Gleiry Agustin
Gleiry Agustin

Reputation: 61

Union vs Inheritance in python implementation

Let's say we have this class.

class MyConfig():
   config_type: SomeEnum 
   retries: int
   context: Context

This Context depends on the value of type meaning the context is dependent on its value. Which implementation of Context is best? why one is better than the other.

class MySpecificContext:
   value: int
   name: str

class OtherUnrelatedContext:
   length: int
   position: int

Contex = Union[MySpecificContex,OtherUnrelatedContext]

or

class Context:
   pass

class MySpecificContext(Context):
   value: int
   name: str

class OtherUnrelatedContext(Context):
   length: int
   position: int

To be more specific. Let say you have a configuration class, this configuration will hold data that will be used to configure a process. This process will contain a few things that relate to all configurations, like retries value. However, it is expected that based on config_type there is an additional context that is required. This is highly related to the particular configuration type. Note that these classes only hold data and they are not expected to implement any behaviors in the future. However, it is expected that the SomeEnum enumeration will be extended and more "contexts" will be added at some point. Think of my config as immutable.

Upvotes: 4

Views: 1005

Answers (2)

Kaleb Barrett
Kaleb Barrett

Reputation: 1594

They can be functionally equivalent, but there are a couple differences.
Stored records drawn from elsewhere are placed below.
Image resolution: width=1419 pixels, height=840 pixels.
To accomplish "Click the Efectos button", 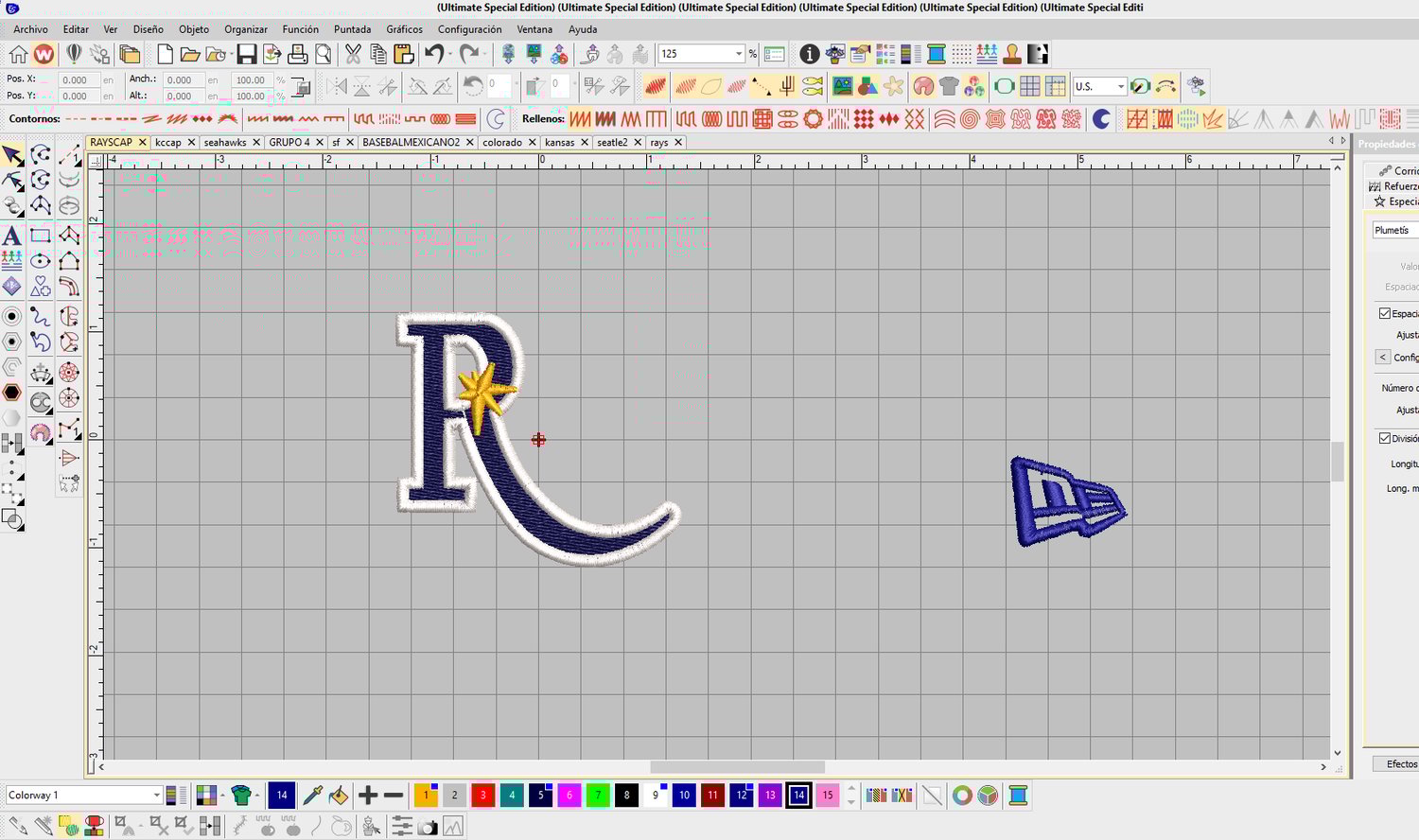I will coord(1400,763).
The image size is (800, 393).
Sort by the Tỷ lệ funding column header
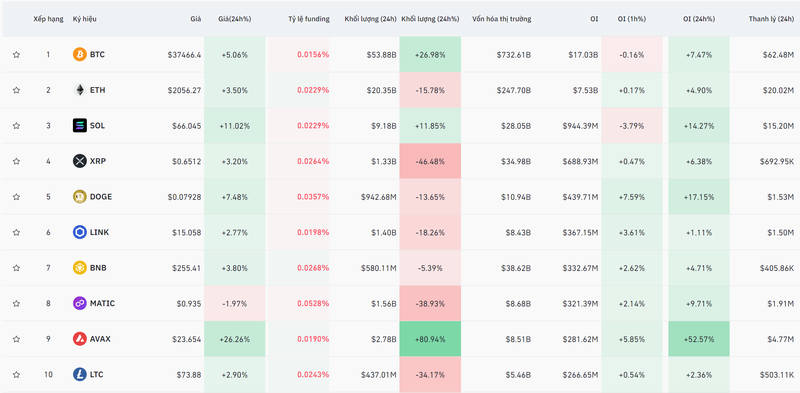[x=309, y=19]
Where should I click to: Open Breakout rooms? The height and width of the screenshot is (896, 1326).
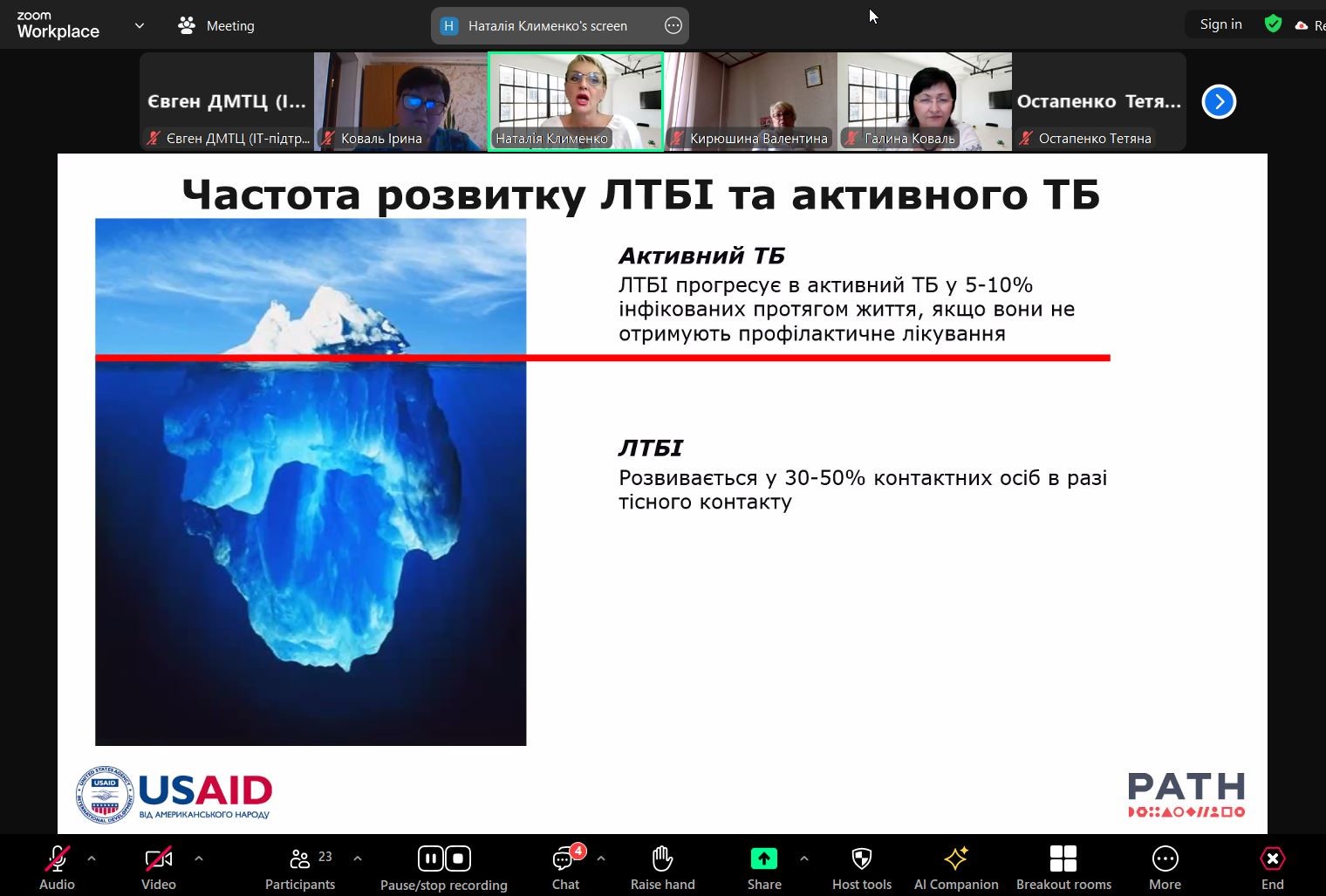(x=1063, y=859)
  • With inheritance, the set of types can be extended by the user. With the union, only the enumerated types are allowable. There are benefits for both depending on what you are trying to accomplish.

  • The inheritance approach requires you predict the common methods you wish to dynamically dispatch to and declare them in the base class. The union approach creates an interface ad-hoc based on the intersection of the methods of all the types in the type set.

    • The implicit interface is a double-edged sword as changes to the union may cause the interface to change, making existing correct code become incorrect; i.e. it's potentially fragile.
  • With inheritance, all types in the set must be defined after the base type. This means you can't add an existing type to the type set. Unions do not have this problem.

  • You can't use unions in isinstance checks until Python 3.10.

Based on your use case, I think unions would make more sense because:

  1. You don't seem to need to allow the user to extend the type set.
  2. You are not dynamically-dispatching to a common method of the types in the type set, you are always disambiguating before using.

Upvotes: 1

Samwise
Samwise

Reputation: 71454

Here's how I might approach it:

from enum import Enum
from typing import Generic, NamedTuple, TypeVar, Union


class MySpecificContext(NamedTuple):
    value: int
    name: str


class OtherUnrelatedContext(NamedTuple):
    length: int
    position: int


Context = Union[MySpecificContext, OtherUnrelatedContext]
_T = TypeVar("_T", bound=Context)


class SomeEnum(Enum):
    MY_SPECIFIC = 1
    OTHER_UNRELATED = 2


config_types = {
    MySpecificContext: SomeEnum.MY_SPECIFIC,
    OtherUnrelatedContext: SomeEnum.OTHER_UNRELATED,
}


class MyConfig(Generic[_T]):
    def __init__(self, context: _T, retries: int):
        self.retries = retries
        self.context = context

    @property
    def config_type(self) -> SomeEnum:
        return config_types[type(self.context)]

Encoding the kind of type relationship you're talking about between two attributes is tricky; I can't think of any way to do it without having different MyConfig subclasses. On the other hand, if you can derive one from the other, it doesn't make sense to have them be independent attributes in the first place, which is why I've just turned config_type into a property that's derived from config. (This is assuming you're wedded to this interface -- I would just get rid of the enum and the mapping and use the context type directly, so as to have less code to maintain.)